Paul Volcker died on December 9. He was a man of integrity and deserves to be celebrated. The obituaries, however, give him too much credit for breaking inflation in the 1980s and that is very important. First, it was President Jimmy Carter not Volcker who took all the political risks. Carter appointed Volcker to an insulated 14-year term on the Fed knowing what Volcker would do because his staff told him. Volcker would raise interest rates and cause a recession with dire political implications. Carter took the political risk.

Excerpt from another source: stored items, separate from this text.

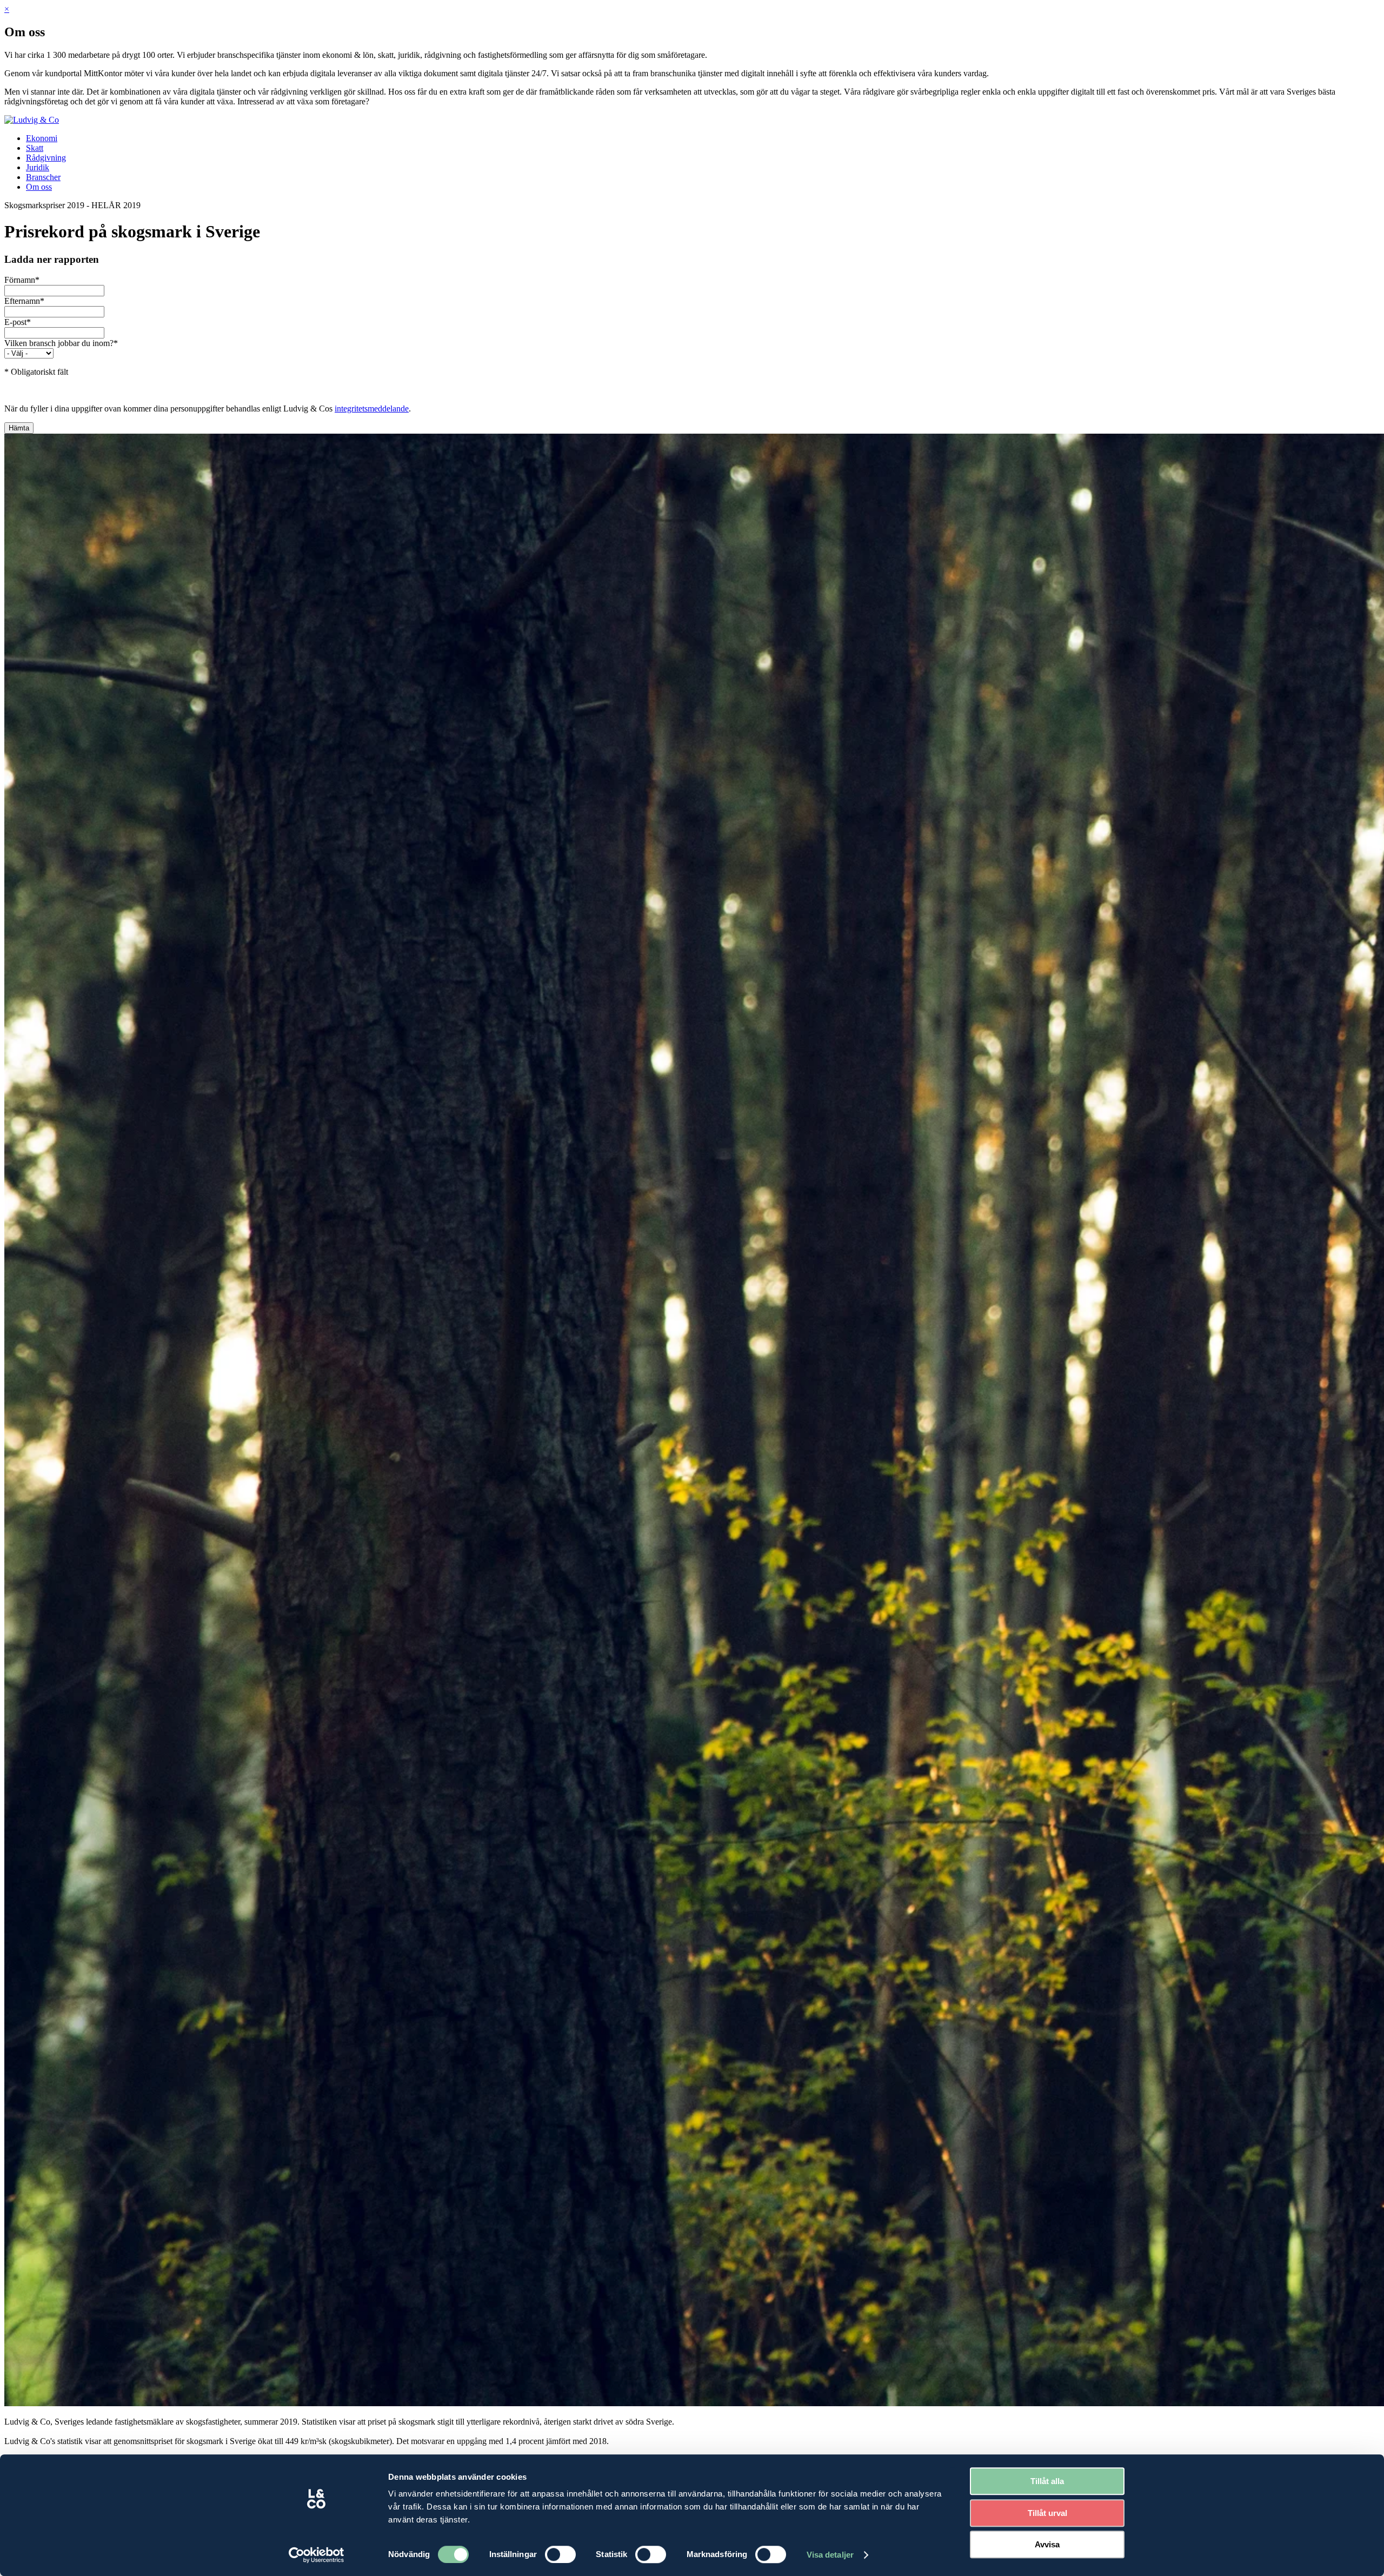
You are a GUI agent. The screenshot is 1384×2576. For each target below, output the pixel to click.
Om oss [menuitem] (39, 186)
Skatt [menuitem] (34, 147)
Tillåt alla (1047, 2481)
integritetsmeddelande (372, 408)
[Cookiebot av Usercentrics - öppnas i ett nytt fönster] (316, 2555)
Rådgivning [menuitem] (46, 157)
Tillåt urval (1047, 2513)
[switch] (560, 2554)
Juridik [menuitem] (37, 167)
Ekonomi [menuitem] (41, 138)
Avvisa (1047, 2544)
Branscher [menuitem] (43, 177)
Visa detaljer (830, 2554)
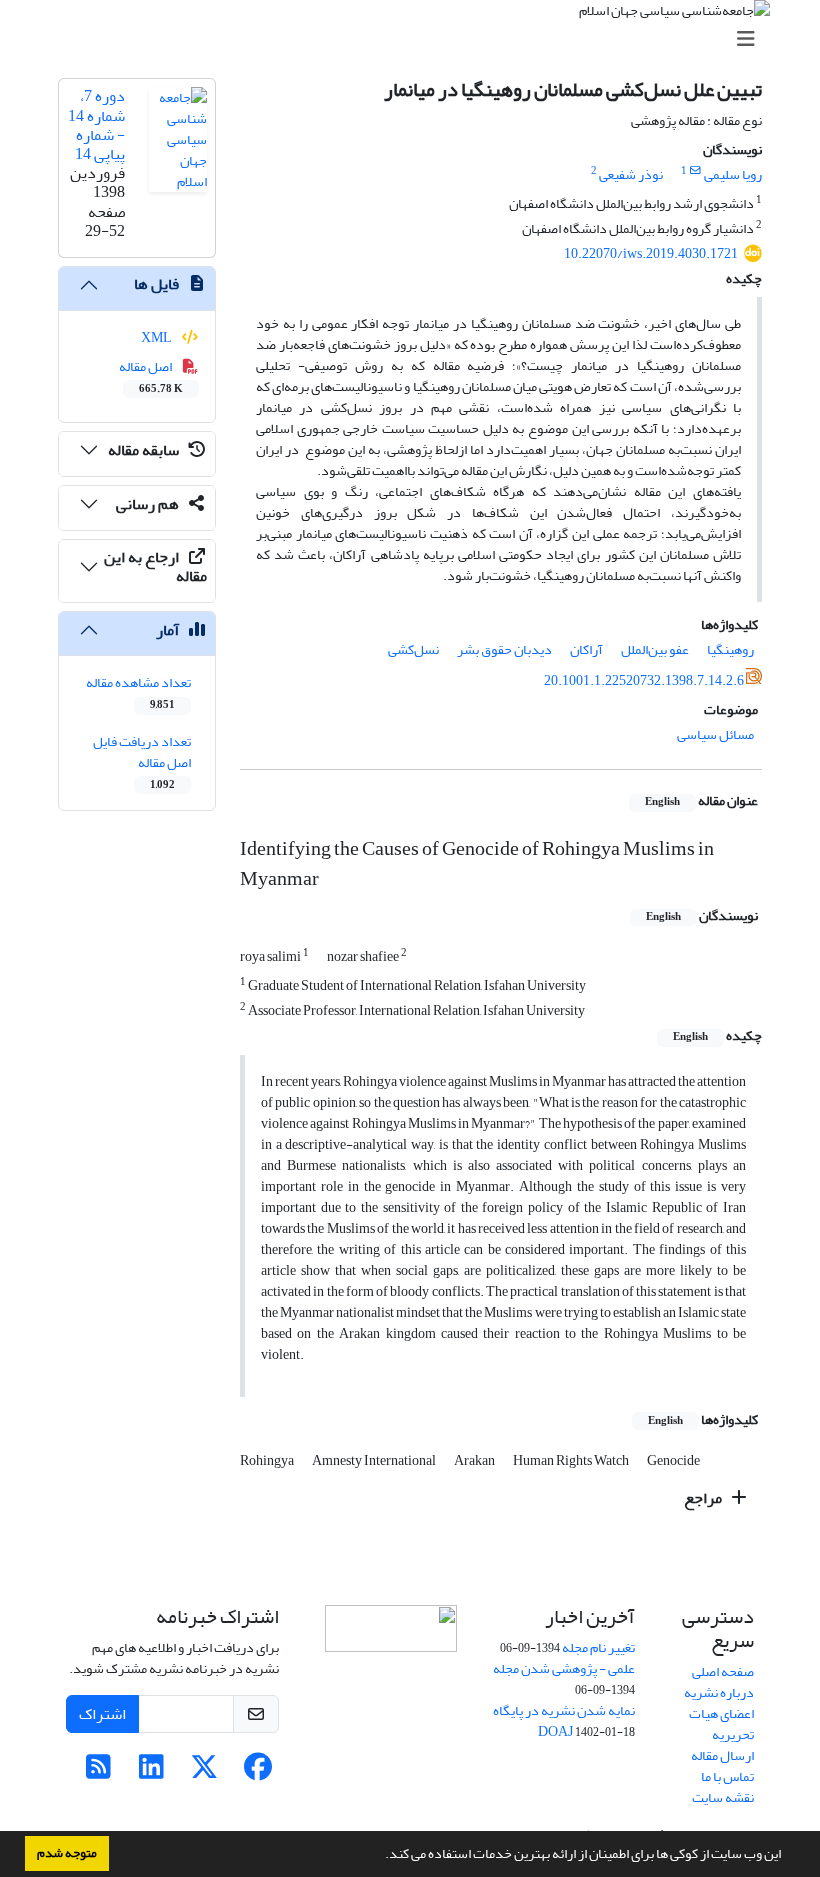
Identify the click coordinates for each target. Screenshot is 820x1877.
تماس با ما (727, 1776)
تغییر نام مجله (598, 1647)
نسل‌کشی (413, 649)
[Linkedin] (151, 1772)
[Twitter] (204, 1772)
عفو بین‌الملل (655, 649)
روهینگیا (730, 649)
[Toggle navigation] (416, 39)
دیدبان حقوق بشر (504, 649)
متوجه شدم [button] (67, 1853)
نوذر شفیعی (631, 174)
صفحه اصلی (723, 1671)
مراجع (704, 1498)
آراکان (586, 649)
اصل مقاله (151, 376)
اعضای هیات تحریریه (721, 1724)
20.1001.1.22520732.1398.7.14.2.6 (644, 680)
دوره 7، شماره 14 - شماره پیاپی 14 (96, 125)
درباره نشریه (719, 1692)
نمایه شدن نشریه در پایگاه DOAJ (564, 1721)
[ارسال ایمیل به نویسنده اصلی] (695, 171)
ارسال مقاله (722, 1755)
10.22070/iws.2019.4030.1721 (651, 253)
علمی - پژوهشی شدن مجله (564, 1668)
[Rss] (98, 1772)
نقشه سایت (723, 1797)
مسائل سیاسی (715, 734)
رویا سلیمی (733, 174)
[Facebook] (257, 1772)
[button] (380, 1856)
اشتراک (102, 1714)
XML (157, 337)
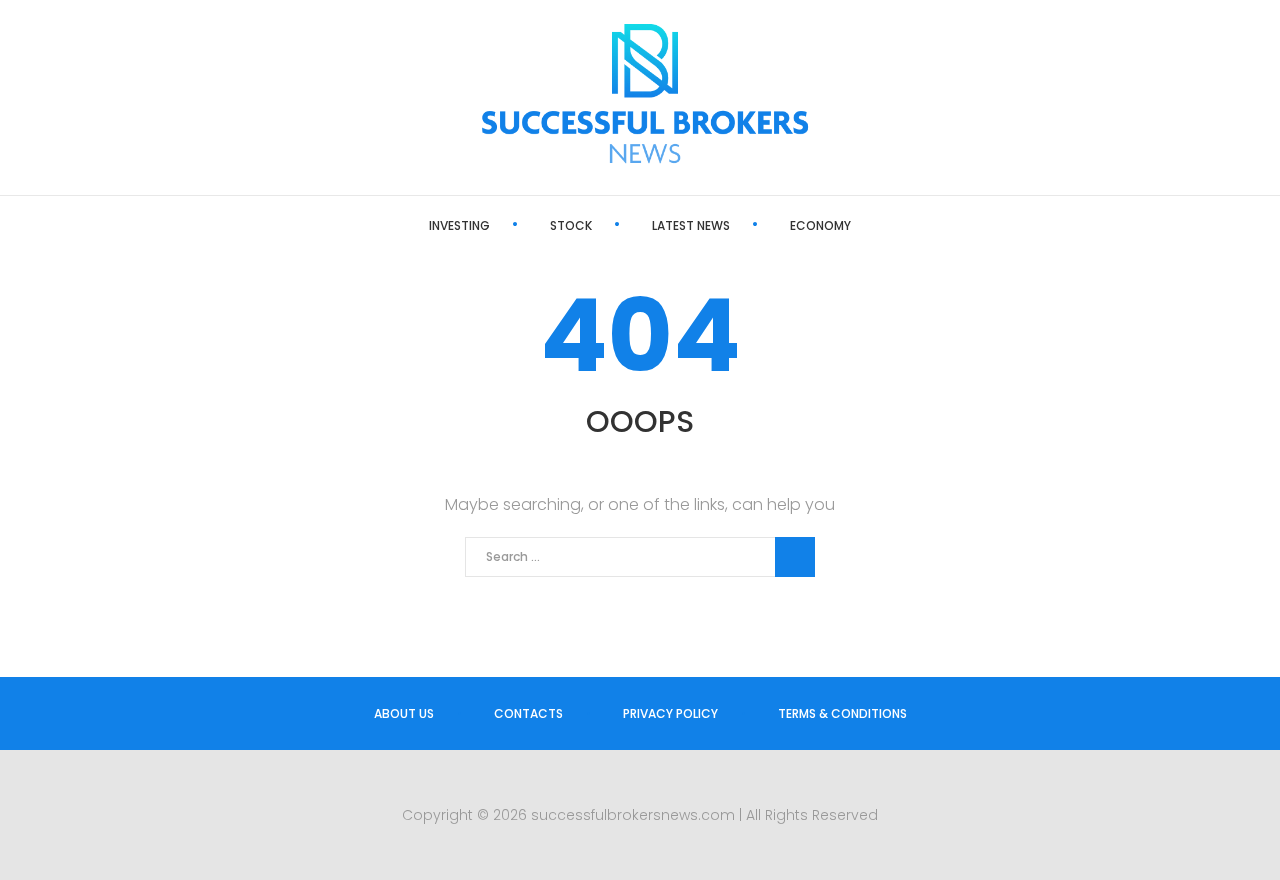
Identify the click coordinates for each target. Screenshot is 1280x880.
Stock (571, 225)
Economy (820, 225)
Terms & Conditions (842, 713)
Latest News (691, 225)
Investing (459, 225)
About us (404, 713)
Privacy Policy (670, 713)
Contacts (528, 713)
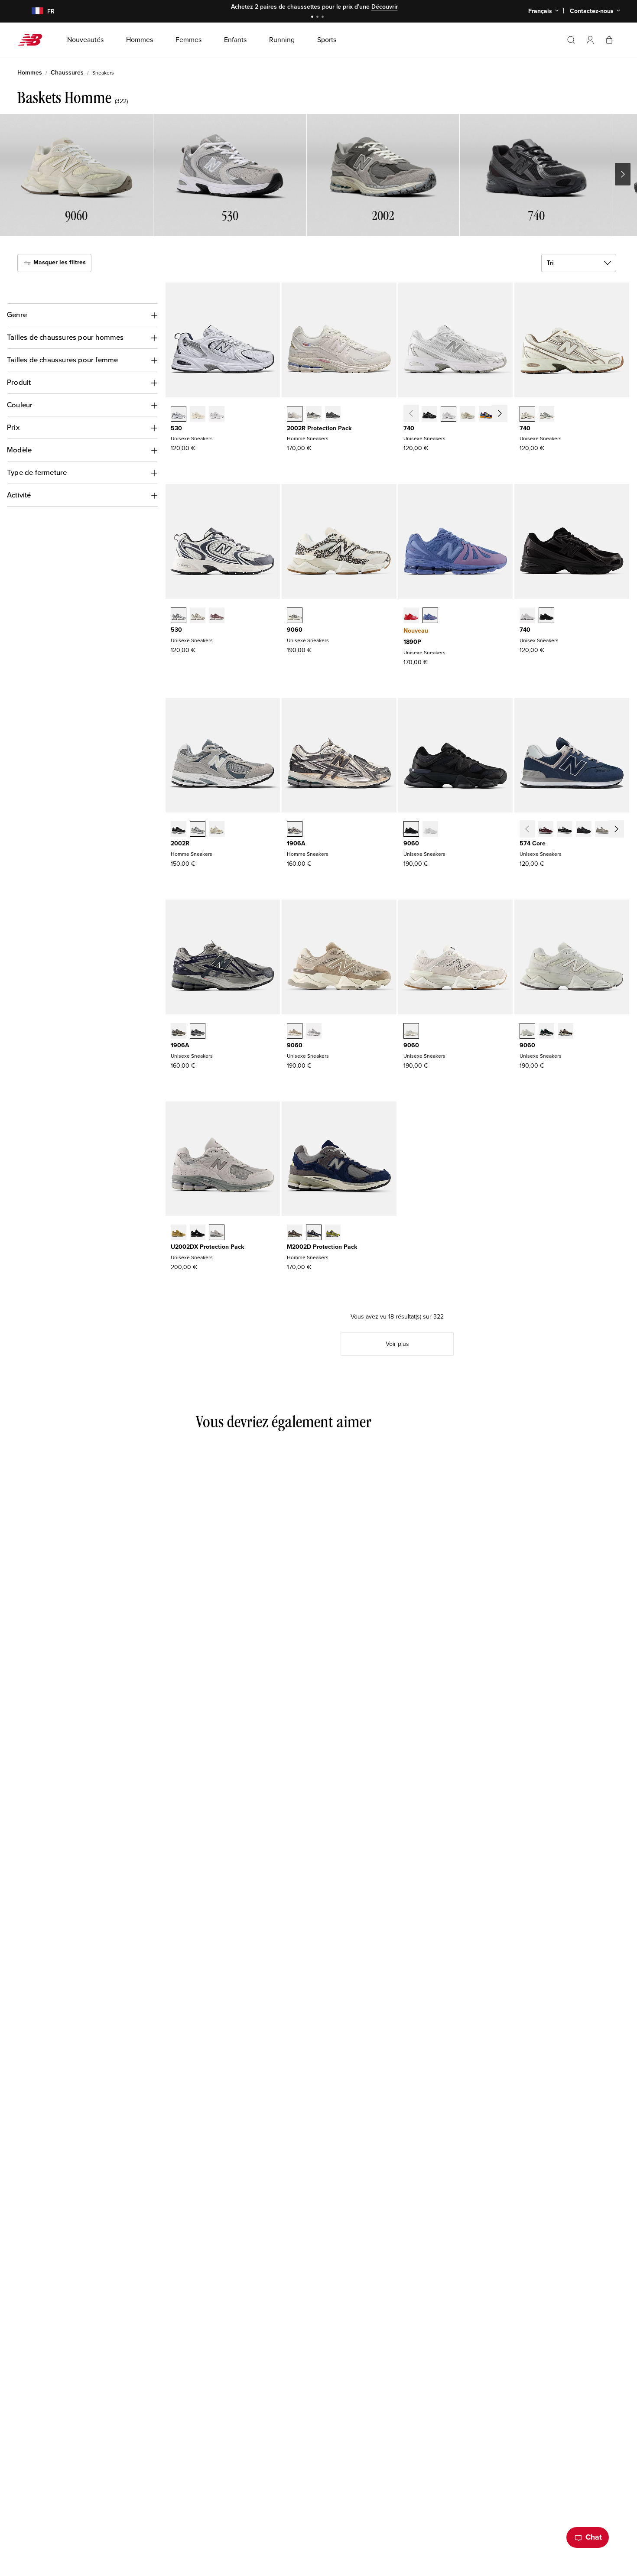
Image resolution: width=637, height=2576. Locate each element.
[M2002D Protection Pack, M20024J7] (294, 1233)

More broadly, sky-high interest rates get too much credit for bringing inflation under control. More important, Carter fought bitter political fights to open whole sectors of the U.S. economy to price-dampening competition. He fought a grinding two-year fight to open the energy sector to competition, a fight that has kept natural gas and oil prices down ever since. He supported car dealers who wanted to sell imports and opposed the car companies and their union to keep the U.S. car market open to lower priced and better Japanese cars. He opened the transportation sector to competition --- trucking, railroads and airlines --- breaking price fixing arrangement that dated back to the 1930s. He supported increased competition in telecommunications, retailing, and finance, all of which led to lower prices.
Inflation is a political phenomenon. It happens when leaders are too weak to take on interests that have the power to raise prices. Healthcare is today’s most egregious example of this. Volcker, a good man, gets the credit for breaking inflation but it was Carter willingness to take political risks for the country that really did the job.